IQ + working hours + jobs in science = lowest paid in the US

Adjusted for IQ and working hours, jobs in science are the lowest paid in the United States.

http://philip.greenspun.com/careers/women-in-science

I mean this article by Phillip Greenspan as a follow up to the thread "Are programmers overpaid?".

http://discuss.joelonsoftware.com/default.asp?joel.3.313933.52

Maybe that's it?
Mario Grandene
Thursday, March 02, 2006
 
 
I'm in science. I don't expect to be paid much. But I expect to have the fun of my life at work.

That's what's it all about. You can afford to pay scientists little because we're IN LOVE with what we are doing.
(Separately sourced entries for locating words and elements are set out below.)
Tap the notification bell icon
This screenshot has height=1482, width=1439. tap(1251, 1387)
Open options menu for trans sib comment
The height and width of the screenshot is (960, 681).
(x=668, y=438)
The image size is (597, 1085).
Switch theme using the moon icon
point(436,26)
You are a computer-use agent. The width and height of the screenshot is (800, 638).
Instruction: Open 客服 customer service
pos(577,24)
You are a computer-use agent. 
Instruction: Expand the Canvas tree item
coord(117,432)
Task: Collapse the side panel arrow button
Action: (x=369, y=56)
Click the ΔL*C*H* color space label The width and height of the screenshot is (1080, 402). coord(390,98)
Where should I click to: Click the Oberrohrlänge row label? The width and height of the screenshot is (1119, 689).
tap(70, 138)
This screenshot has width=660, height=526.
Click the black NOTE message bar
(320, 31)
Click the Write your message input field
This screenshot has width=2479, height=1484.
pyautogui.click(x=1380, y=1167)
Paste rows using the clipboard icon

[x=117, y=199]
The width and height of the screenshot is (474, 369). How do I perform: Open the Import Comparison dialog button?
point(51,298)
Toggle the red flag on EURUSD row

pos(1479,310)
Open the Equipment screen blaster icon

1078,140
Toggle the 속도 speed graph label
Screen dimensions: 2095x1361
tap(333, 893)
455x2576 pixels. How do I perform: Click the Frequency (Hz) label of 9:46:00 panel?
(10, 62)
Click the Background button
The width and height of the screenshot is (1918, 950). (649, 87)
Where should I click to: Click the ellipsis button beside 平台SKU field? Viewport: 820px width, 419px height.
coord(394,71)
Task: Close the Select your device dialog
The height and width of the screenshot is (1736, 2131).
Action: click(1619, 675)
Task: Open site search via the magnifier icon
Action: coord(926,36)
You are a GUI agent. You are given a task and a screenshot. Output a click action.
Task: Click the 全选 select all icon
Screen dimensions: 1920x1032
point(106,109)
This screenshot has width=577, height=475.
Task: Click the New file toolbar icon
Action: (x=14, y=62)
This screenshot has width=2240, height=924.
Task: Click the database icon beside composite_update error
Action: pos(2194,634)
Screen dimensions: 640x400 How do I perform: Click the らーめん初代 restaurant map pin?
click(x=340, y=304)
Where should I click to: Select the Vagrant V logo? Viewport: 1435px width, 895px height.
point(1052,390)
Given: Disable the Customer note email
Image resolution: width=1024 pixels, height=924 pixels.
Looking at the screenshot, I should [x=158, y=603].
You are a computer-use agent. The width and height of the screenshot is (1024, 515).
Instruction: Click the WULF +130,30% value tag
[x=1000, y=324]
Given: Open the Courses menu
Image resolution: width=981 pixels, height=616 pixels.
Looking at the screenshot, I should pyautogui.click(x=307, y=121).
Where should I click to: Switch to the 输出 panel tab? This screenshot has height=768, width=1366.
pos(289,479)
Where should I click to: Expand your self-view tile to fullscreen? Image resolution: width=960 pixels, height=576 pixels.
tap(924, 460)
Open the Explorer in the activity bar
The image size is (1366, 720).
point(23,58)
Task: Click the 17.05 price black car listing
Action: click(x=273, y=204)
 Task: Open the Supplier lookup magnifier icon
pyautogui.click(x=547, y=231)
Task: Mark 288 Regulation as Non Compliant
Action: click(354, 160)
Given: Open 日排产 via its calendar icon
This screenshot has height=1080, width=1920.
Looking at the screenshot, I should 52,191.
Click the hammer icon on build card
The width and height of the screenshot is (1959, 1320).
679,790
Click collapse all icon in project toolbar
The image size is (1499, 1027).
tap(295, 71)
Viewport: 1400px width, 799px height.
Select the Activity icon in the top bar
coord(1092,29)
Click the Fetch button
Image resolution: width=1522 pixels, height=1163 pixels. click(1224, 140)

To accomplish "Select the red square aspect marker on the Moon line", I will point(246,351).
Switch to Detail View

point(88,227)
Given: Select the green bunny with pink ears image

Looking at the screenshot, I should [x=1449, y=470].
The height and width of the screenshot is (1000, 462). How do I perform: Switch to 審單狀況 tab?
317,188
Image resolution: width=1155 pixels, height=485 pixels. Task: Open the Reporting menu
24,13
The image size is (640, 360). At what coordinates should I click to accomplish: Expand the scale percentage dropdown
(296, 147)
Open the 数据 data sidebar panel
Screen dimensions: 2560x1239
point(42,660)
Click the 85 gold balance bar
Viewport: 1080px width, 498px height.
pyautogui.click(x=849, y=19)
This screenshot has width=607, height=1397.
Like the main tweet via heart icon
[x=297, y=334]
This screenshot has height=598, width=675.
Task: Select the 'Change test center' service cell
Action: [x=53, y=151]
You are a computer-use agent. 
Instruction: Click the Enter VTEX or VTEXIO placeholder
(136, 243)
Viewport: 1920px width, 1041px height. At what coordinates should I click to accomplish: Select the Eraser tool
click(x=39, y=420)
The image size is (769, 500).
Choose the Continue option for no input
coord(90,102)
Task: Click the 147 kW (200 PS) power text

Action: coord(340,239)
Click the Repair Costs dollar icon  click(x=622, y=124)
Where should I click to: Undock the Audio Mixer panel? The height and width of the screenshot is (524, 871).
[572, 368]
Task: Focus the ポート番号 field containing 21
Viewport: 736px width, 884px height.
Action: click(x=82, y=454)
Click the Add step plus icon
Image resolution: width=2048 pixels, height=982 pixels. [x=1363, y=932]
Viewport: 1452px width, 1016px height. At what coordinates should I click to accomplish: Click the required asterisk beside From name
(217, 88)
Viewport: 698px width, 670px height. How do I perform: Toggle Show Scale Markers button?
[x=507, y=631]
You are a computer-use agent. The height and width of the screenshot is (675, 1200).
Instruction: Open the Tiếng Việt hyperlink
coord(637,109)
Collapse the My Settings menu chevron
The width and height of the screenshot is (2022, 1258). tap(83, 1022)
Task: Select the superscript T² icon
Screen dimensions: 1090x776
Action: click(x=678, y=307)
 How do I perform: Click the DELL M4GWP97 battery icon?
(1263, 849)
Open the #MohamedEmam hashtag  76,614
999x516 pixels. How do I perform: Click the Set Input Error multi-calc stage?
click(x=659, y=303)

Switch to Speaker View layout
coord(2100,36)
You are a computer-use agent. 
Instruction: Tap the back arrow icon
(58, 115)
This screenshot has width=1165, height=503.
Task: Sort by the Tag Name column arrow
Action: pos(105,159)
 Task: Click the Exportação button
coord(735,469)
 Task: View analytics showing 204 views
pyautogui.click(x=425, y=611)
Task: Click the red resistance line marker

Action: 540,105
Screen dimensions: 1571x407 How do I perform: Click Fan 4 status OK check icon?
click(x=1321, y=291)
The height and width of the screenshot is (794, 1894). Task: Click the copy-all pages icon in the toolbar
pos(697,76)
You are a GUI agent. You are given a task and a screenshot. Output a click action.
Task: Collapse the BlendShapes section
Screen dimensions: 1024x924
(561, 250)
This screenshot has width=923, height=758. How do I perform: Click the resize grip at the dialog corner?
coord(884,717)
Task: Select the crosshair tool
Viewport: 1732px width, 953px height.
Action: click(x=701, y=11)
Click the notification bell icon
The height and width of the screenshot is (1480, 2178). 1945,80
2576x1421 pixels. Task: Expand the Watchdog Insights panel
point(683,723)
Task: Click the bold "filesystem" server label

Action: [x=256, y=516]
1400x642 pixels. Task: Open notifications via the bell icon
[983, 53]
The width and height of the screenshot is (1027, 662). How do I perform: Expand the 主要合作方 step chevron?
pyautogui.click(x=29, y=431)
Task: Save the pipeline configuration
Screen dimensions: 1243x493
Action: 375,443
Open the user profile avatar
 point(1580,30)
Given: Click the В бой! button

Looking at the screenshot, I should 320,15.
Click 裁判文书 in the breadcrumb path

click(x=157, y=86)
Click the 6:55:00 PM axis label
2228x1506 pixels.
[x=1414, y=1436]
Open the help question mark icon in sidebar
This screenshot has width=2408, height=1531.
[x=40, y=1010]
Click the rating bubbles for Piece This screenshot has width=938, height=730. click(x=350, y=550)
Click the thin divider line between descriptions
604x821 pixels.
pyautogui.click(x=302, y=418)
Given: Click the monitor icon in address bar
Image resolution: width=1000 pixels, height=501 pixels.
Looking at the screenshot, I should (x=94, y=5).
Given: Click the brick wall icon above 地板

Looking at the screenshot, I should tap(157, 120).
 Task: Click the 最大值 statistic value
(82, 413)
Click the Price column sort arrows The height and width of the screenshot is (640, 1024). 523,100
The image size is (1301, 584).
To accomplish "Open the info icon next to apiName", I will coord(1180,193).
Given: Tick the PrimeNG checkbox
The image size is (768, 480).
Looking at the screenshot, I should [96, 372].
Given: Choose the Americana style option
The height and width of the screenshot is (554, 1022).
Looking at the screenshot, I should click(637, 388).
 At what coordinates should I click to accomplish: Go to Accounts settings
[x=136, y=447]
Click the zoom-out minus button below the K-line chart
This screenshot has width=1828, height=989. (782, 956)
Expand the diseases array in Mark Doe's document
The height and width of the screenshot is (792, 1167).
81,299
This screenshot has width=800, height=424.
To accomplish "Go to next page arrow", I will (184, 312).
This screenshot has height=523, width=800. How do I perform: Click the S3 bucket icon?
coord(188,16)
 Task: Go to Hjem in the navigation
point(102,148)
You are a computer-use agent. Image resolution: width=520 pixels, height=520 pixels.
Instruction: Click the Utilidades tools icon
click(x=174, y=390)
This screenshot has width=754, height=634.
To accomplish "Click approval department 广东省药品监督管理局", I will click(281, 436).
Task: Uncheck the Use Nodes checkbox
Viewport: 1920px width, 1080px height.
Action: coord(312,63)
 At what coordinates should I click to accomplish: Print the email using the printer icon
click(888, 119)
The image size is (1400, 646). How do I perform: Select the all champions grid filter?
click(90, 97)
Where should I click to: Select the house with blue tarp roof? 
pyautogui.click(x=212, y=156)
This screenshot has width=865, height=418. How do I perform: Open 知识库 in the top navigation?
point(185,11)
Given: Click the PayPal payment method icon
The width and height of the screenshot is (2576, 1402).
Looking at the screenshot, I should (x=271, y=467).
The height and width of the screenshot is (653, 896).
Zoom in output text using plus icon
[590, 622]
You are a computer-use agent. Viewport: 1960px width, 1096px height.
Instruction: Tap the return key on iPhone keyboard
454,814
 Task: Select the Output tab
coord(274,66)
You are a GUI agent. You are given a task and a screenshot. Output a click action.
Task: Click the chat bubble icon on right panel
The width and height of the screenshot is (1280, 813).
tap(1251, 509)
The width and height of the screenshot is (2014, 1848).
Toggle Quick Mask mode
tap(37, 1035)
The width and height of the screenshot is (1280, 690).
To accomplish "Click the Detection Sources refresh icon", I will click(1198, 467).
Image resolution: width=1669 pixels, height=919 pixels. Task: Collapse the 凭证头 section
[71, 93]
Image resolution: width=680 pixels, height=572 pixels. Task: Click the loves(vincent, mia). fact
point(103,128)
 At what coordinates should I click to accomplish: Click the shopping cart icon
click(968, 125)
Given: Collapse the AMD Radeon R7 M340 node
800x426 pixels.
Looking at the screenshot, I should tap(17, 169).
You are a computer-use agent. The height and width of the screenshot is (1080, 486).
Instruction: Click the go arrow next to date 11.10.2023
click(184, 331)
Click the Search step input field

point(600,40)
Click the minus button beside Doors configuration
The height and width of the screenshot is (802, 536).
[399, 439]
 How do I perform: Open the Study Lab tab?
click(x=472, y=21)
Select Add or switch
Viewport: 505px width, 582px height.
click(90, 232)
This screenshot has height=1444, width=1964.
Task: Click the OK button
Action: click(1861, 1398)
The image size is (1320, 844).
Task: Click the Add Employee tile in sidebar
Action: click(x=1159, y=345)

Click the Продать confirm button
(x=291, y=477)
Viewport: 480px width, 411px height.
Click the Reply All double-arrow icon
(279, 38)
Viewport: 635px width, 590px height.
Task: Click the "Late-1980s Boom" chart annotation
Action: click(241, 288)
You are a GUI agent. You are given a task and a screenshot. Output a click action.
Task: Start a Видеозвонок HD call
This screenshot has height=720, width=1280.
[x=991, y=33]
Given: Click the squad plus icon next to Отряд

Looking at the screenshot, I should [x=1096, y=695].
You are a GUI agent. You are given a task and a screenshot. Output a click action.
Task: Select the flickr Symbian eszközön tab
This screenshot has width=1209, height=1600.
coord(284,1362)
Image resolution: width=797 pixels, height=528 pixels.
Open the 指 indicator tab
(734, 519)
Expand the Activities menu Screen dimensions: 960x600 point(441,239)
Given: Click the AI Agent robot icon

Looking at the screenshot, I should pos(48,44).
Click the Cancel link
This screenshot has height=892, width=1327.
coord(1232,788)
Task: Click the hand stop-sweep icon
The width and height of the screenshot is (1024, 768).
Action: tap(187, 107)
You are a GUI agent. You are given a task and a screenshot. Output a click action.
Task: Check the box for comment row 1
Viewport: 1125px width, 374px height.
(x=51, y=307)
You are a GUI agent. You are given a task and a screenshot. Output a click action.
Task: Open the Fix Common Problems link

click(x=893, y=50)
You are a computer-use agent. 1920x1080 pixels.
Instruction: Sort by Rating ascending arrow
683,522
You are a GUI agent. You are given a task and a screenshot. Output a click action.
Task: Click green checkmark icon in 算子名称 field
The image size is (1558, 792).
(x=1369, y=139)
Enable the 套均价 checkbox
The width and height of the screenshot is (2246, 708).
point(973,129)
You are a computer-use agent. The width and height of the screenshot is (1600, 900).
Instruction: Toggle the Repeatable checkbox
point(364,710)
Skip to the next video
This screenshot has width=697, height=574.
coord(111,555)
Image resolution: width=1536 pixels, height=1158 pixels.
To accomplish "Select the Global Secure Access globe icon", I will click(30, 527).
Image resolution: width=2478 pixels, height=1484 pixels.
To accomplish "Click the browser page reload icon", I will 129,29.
(Actually my friend says he found a solution: he'll be working 2 days a week as a  business consultant and the rest as a physicist -- I wonder if it will work out for him, but he's really smart).
Roman Werpachowski Send private email
Thursday, March 02, 2006
 
 
Did anyone stop to consider the fact that science/math types have low social skills, want a job that requires little true social interaction, which just happen to be lower paying jobs?
I forgot my posting name.
Thursday, March 02, 2006
 
 
It's interesting though...

I see a lot of comments along the lines of "people who know stuff and do stuff tend to have poor social skills."  Often there is an implication that they should settle for less and just cross their fingers and hope for self-satisfaction in their choice of career.

Then "we" run to foreign countries to find the same sorts of people, never make much demand for social skills, and "we" are quite happy.

The thing is though, those folks will come to (country X) to do this work, but it isn't about "self satisfaction" at all.  Some get paid really decent wages, others settle for less.  The goal is the same though, to get ahead financially and where pssible send cash home to help out the family.

Conclusion?

This is pure exploitation.  And the "we" is Capital (and those self-deluded into roles as Capitalists) at the expense of Labor.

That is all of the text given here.